## ASSIGNMENT
Consider each line of the material below and note whether it holds "profile". State how many do, and nothing else.

☆ ☆ ☆

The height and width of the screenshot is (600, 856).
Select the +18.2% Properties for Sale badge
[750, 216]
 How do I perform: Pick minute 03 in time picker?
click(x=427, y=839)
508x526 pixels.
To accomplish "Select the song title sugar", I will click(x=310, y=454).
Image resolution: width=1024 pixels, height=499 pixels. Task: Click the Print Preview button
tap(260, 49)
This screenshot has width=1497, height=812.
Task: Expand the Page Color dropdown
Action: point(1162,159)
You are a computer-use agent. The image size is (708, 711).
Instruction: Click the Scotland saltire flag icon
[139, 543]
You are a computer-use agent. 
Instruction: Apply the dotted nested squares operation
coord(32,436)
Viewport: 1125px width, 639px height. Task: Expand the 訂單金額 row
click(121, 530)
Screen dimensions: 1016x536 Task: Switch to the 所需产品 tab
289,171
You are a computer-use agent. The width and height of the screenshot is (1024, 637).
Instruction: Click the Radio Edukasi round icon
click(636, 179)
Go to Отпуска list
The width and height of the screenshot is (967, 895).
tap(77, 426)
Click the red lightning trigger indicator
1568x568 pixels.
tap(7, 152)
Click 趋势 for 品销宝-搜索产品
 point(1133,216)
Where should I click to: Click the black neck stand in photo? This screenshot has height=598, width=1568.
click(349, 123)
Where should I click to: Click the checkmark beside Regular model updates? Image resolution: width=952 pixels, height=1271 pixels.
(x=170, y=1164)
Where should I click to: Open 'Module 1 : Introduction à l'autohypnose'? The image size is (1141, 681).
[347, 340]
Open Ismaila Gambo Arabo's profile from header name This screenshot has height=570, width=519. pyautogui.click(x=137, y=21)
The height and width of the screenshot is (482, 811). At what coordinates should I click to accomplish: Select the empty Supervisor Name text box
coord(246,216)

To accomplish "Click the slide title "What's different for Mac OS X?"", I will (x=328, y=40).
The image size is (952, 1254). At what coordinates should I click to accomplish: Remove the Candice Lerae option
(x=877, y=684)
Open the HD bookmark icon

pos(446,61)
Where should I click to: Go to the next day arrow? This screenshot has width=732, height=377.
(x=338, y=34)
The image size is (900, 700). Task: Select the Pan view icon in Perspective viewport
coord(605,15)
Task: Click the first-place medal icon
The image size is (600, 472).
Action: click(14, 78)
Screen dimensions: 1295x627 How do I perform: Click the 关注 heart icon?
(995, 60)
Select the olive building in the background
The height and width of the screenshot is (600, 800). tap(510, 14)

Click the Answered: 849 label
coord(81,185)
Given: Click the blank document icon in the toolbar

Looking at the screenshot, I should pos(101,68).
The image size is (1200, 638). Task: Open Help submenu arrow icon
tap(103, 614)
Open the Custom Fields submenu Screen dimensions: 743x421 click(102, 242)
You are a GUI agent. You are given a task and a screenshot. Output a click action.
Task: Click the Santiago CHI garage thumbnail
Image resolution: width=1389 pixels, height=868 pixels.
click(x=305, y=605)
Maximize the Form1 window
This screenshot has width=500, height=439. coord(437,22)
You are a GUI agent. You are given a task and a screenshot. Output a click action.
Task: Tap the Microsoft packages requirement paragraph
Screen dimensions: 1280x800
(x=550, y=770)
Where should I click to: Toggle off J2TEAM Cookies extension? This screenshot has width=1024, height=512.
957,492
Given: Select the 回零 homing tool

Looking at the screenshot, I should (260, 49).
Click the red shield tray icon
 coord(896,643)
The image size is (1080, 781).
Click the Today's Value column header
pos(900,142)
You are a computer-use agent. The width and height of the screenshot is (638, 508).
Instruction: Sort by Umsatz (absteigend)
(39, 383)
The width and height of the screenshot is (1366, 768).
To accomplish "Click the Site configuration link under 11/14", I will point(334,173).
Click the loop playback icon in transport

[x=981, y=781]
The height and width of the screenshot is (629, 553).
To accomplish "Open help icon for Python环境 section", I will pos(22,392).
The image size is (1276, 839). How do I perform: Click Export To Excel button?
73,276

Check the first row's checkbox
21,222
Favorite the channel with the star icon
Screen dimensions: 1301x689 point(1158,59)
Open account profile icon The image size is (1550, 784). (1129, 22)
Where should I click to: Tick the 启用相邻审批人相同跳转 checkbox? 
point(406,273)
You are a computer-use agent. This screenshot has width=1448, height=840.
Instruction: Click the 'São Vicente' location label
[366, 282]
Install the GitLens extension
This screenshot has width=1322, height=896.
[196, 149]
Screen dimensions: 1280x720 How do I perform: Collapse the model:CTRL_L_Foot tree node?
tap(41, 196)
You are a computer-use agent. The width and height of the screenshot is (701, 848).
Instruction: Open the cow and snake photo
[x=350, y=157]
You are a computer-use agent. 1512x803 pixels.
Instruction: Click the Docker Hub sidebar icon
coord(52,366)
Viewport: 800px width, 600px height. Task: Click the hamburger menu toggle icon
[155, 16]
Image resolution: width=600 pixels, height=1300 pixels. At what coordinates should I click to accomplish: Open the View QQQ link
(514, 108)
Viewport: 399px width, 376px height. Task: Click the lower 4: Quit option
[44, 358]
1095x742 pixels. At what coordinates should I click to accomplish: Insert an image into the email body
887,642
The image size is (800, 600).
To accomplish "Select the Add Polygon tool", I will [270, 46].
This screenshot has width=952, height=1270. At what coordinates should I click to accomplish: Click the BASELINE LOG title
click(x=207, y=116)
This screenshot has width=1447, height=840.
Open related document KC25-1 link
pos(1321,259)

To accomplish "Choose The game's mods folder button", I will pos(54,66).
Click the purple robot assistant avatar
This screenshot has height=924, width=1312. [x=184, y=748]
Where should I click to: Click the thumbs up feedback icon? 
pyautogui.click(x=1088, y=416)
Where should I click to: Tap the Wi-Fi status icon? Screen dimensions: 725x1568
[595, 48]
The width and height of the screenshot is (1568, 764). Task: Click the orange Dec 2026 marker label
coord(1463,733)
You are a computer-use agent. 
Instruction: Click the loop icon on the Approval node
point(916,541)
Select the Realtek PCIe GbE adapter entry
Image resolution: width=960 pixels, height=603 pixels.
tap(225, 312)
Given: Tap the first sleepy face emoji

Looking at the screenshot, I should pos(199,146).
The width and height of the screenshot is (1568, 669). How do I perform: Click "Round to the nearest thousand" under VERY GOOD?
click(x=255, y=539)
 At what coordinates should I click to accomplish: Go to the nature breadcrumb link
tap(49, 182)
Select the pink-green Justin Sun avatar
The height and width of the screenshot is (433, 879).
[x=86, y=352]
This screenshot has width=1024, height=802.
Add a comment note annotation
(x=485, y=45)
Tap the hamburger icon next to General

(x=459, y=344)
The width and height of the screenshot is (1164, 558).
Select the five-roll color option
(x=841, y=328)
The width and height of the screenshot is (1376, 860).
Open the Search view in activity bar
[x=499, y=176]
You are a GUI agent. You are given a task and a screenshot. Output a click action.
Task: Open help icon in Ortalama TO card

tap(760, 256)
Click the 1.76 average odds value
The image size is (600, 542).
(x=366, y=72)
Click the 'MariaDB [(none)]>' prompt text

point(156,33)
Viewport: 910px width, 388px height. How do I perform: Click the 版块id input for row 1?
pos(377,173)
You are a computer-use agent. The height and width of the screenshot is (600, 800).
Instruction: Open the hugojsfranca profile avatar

☆ ☆ ☆

## EXERCISE RESPONSE
3